4) You can certainly argue that new technologies could have unpredictable effects and that we need to do more research to establish safety than we have been doing. Probably the regulatory regime is inadequate and we're certainly nuts to trust the manufacturers to do the research, decide what gets published, and assure us that it's all safe. I'm not as alarmed about the safety and nutritional properties of GMO crops as the editors and contributors to The GMO Deception seem to be, but it's not crazy to take precautions.
So yes, we ought to be having more of a public discussion about not only GMO, but agricultural practices, pesticide regulation, and the farm economy in general. There are extremely important issues, including fossil fuel inputs, nutrient runoff, the exploitation of farm labor, water shortage, hunger (which is not because there isn't enough food in the world, at least not yet), we could go on and on. Genetic engineering vs. conventional breeding is not really a meaningful category here, in my view. Every question must be considered on its own merits.

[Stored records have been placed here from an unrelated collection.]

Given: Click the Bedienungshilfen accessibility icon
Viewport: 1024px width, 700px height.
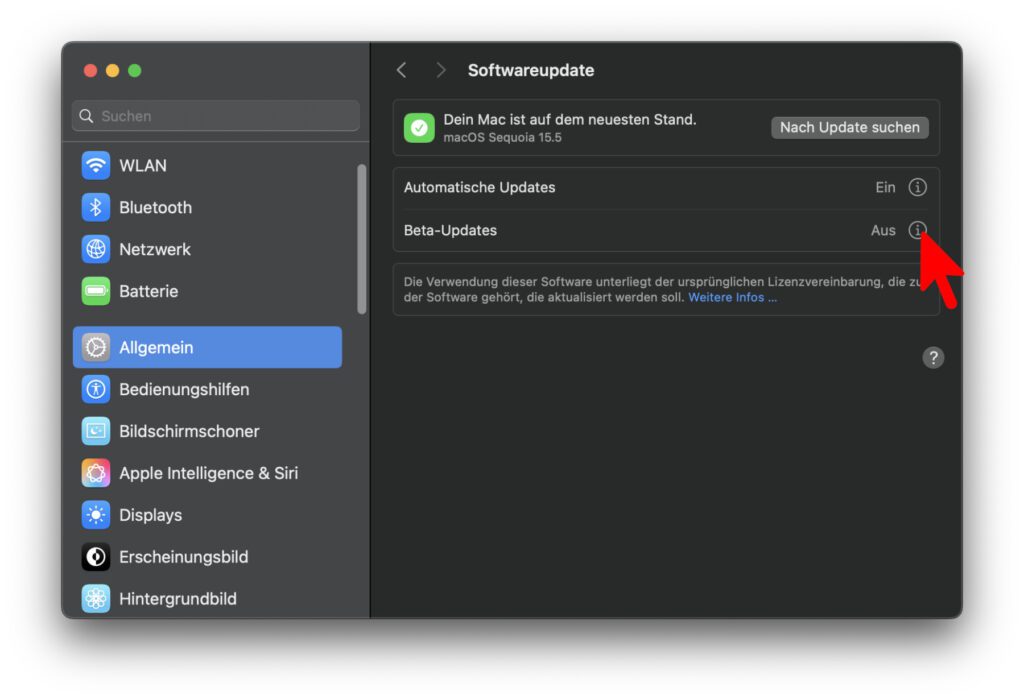Looking at the screenshot, I should tap(96, 390).
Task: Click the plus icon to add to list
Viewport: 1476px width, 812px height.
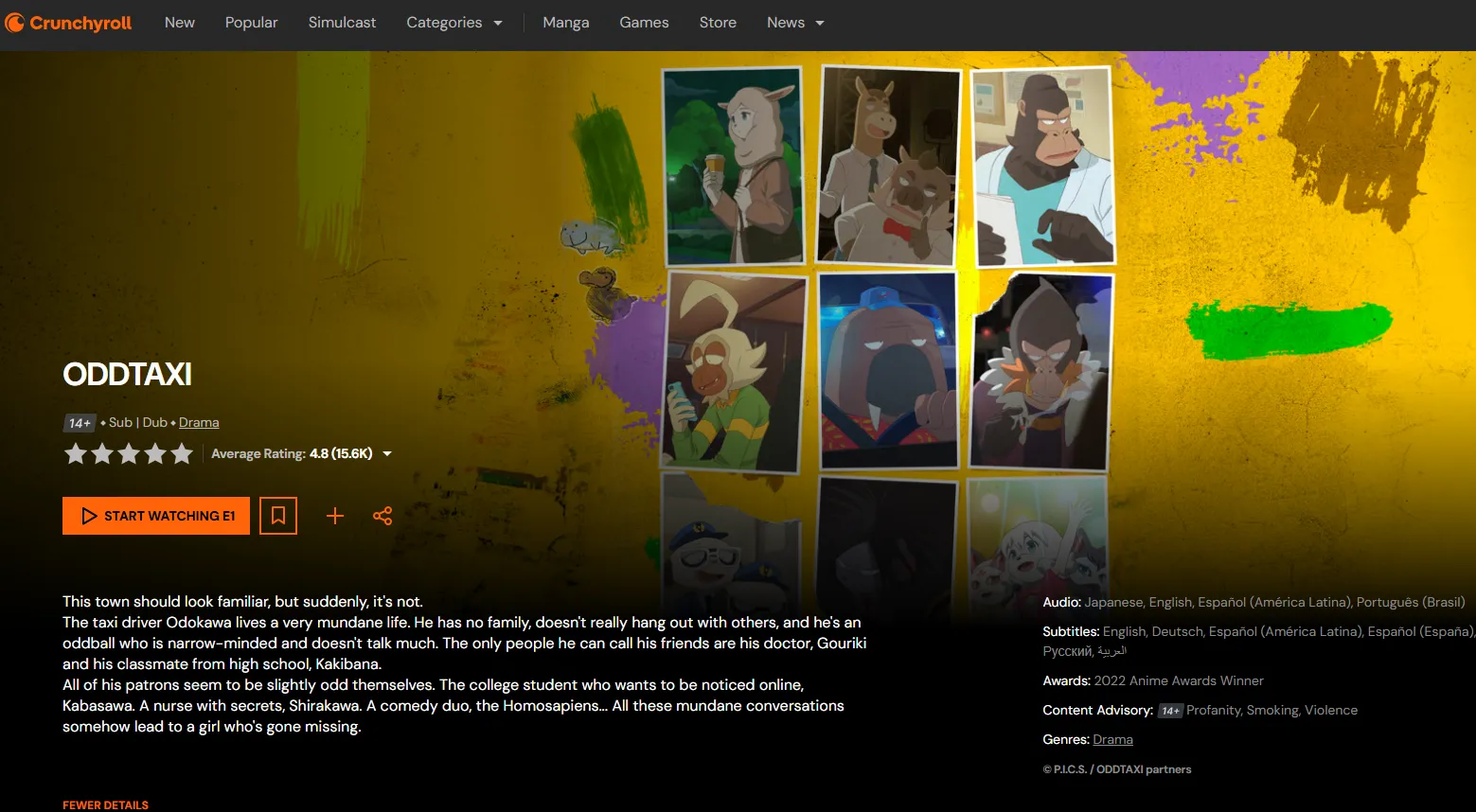Action: point(335,516)
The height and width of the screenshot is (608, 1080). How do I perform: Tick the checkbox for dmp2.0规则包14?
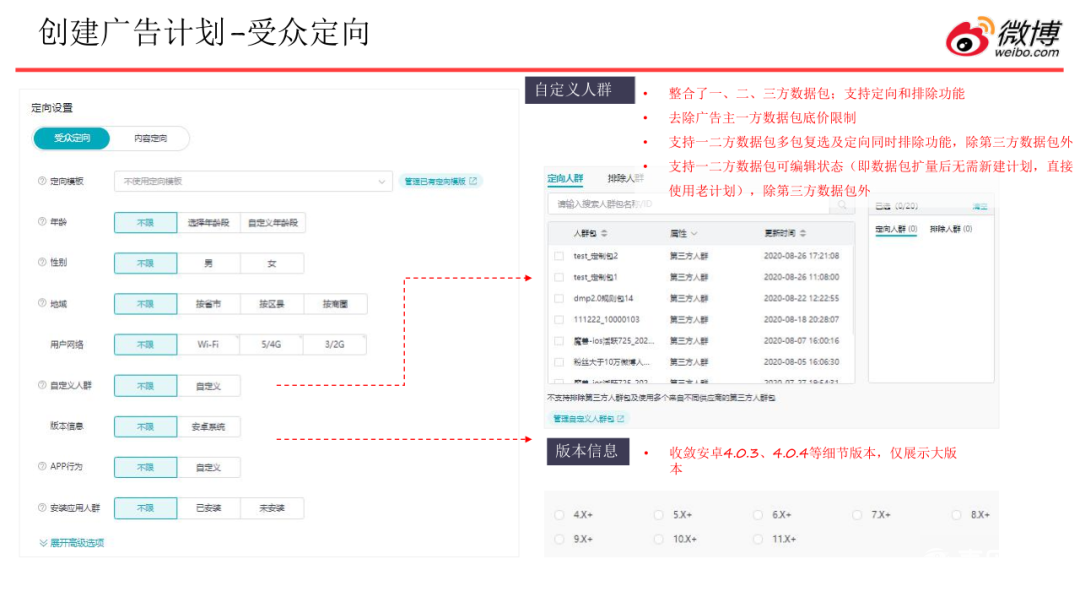559,298
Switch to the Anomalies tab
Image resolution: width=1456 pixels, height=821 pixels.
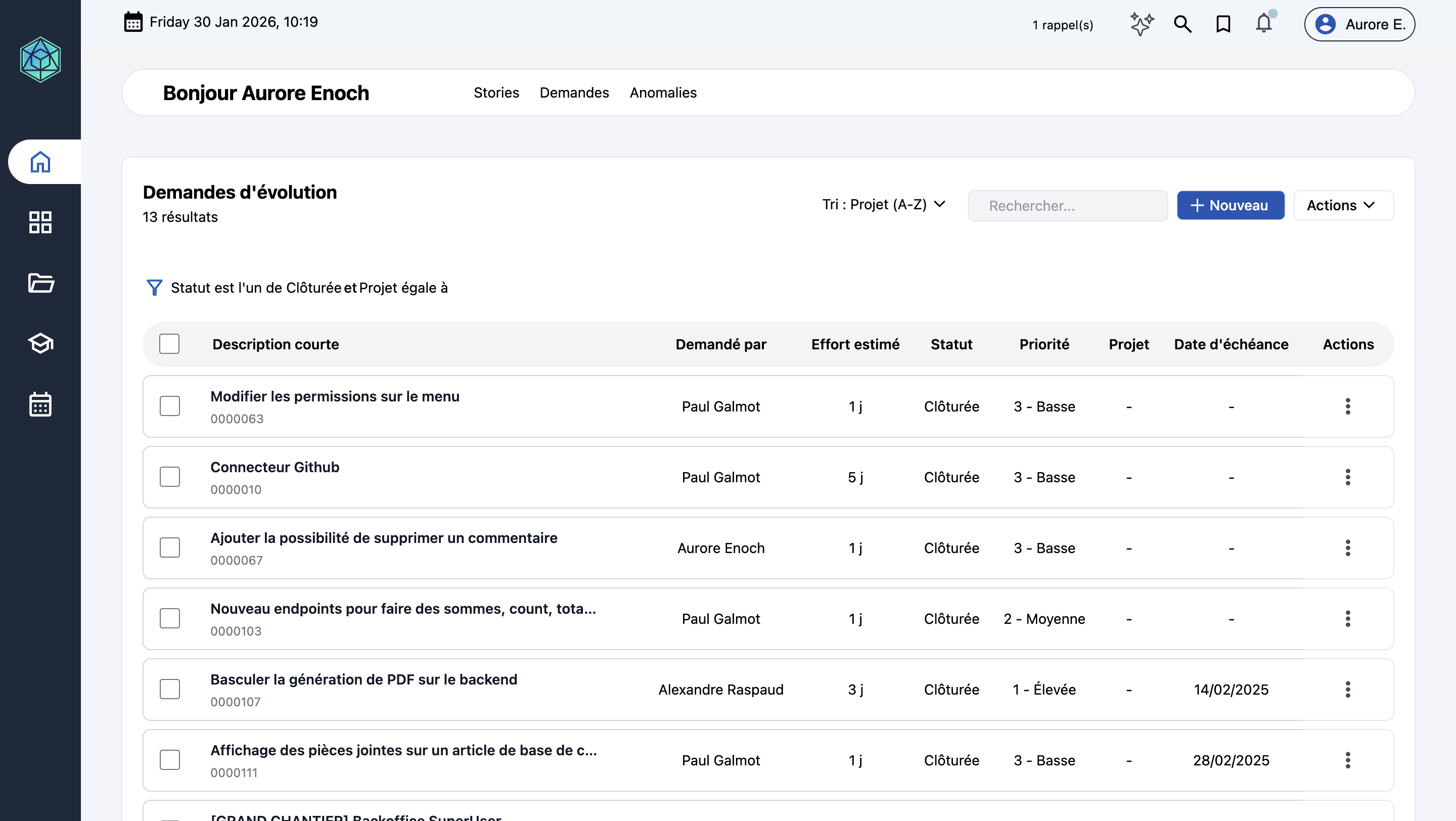[663, 93]
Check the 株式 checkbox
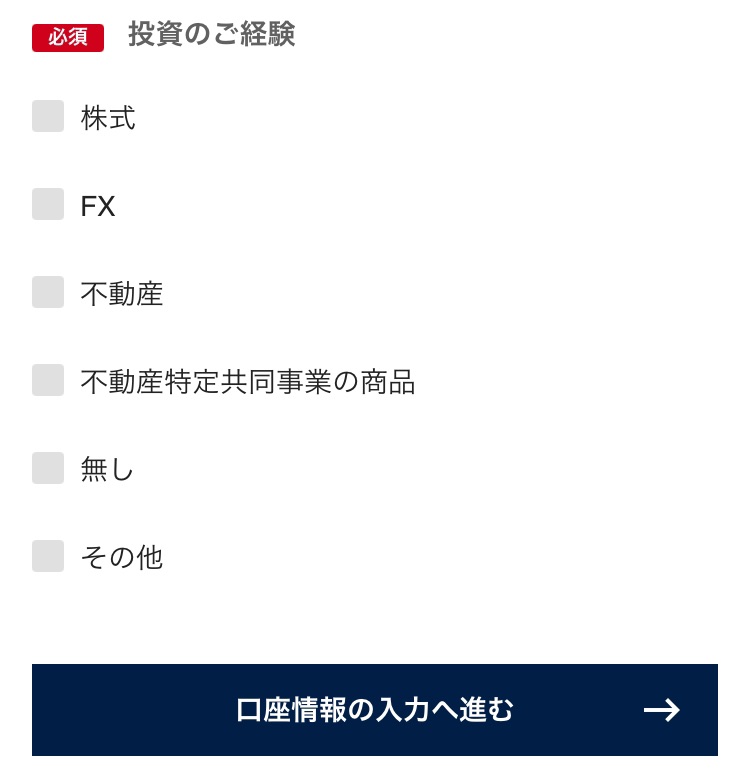Image resolution: width=730 pixels, height=777 pixels. 48,116
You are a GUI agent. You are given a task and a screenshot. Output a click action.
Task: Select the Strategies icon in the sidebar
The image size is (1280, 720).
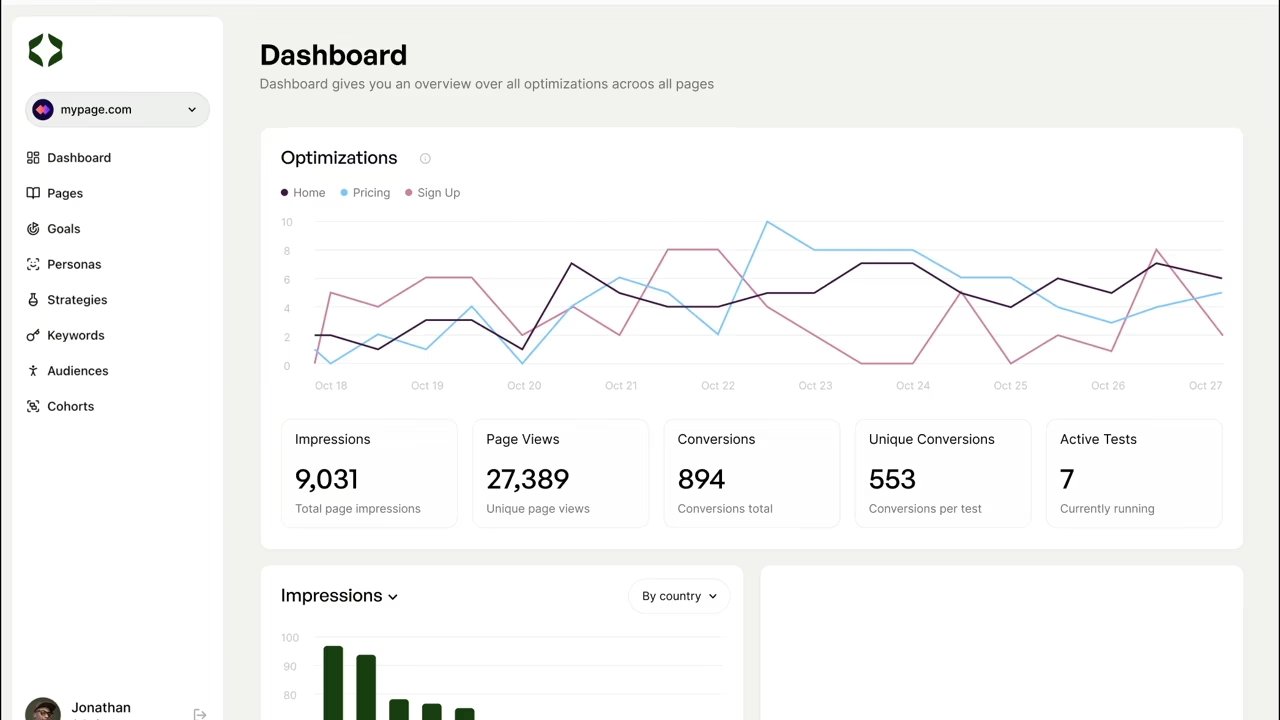[33, 299]

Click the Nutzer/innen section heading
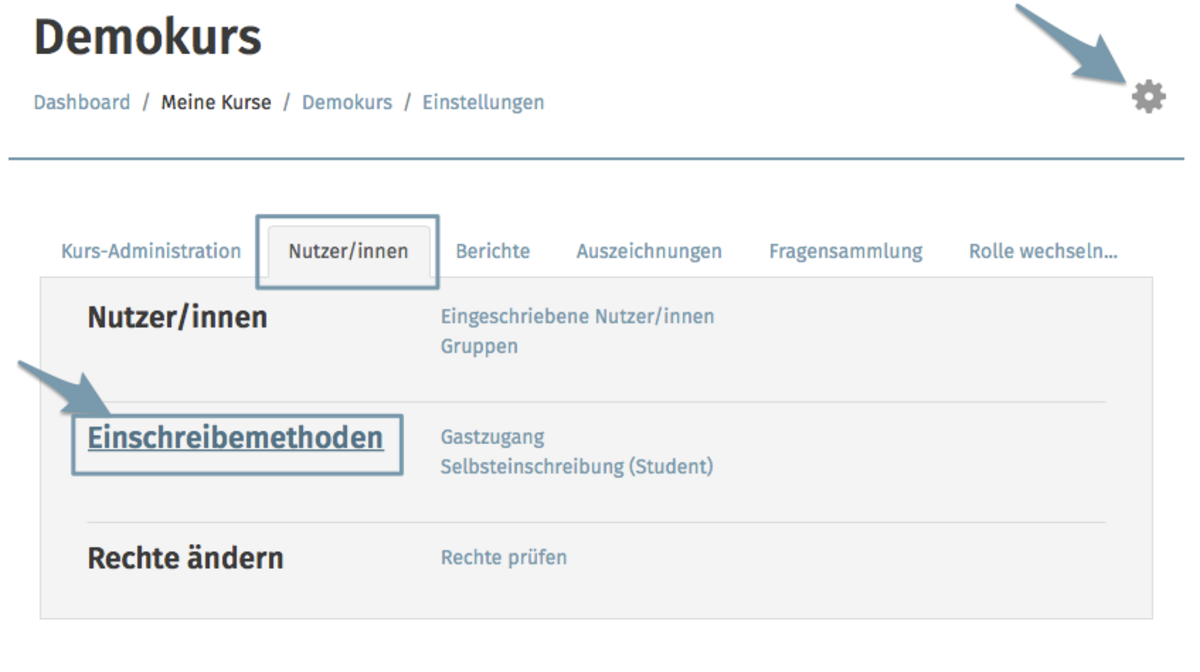coord(178,318)
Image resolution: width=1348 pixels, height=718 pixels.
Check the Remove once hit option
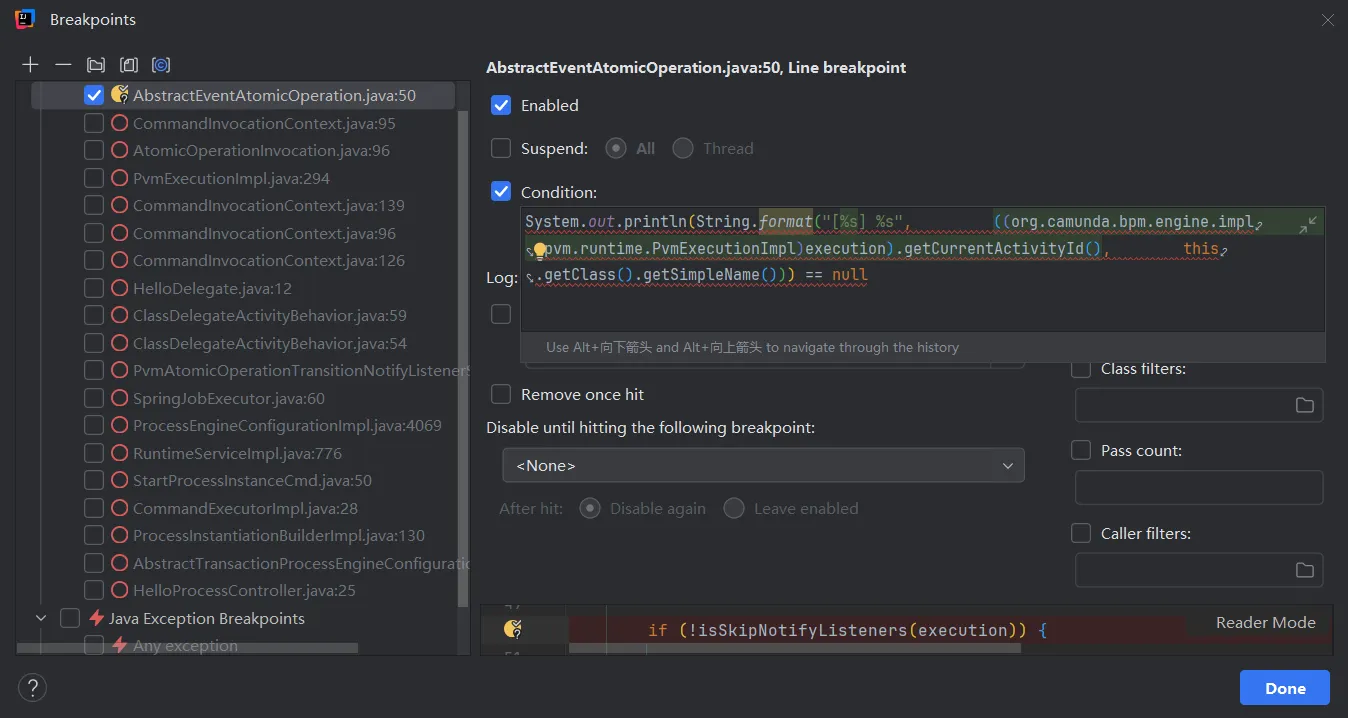(x=501, y=394)
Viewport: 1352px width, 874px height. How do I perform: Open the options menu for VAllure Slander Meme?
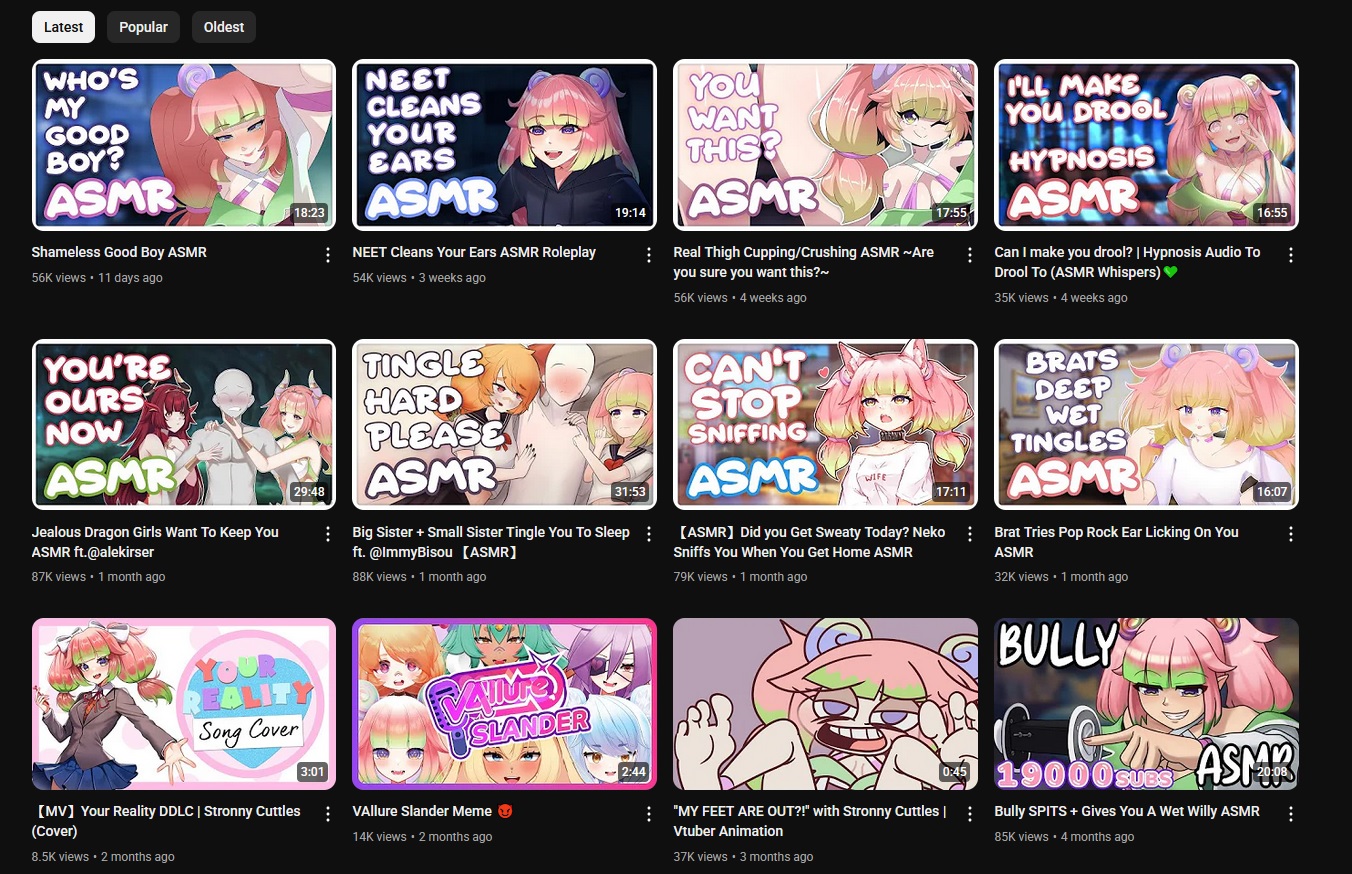pyautogui.click(x=649, y=814)
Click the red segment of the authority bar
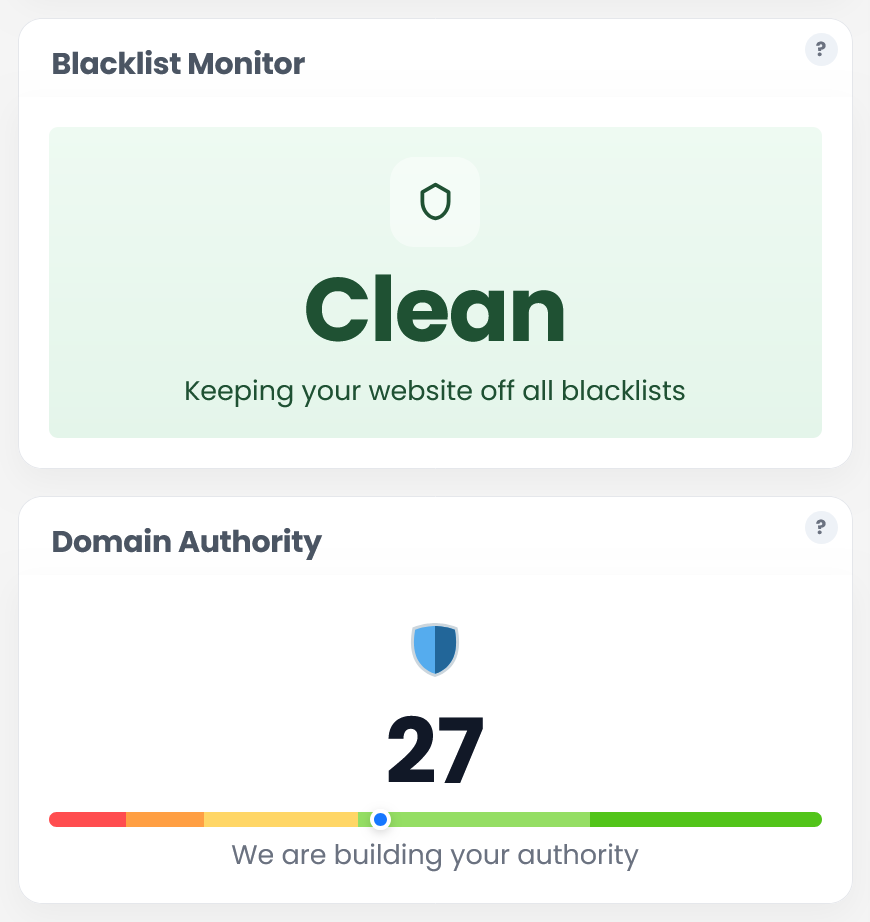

So that bring us to the book. The publicist's e-mail to me was headlined "Easily digestible look at the GMO debate." Alas, it is not easily digestible. On the one hand, the dozens of essays repeat the same information and arguments innumerable times; on the other hand, they leave perplexing gaps. As I said before, their chronological order is completely random. You'll read a set of dire predictions written in the 1980s and never learn if any of them came true. You'll read an alarmed critique of the regulatory regime in 1990 and you're on your own trying to figure out if the information is updated somewhere else in the volume. Slogging through this is nearly impossible.
At the same time, the depth of analysis and quality of evidence presented is often very thin. There is much argument by assertion, and generally a failure to seriously engage the arguments of those with opposing views. The reader does not get any sense of the debate, only an unrelenting polemic, some of which has already been debunked.
The world is crying out for a coherent, readable, intelligible and intellectually responsible discussion of these issues. Kudos to the editors for trying to bring attention and rebalance the debate, but this book isn't it.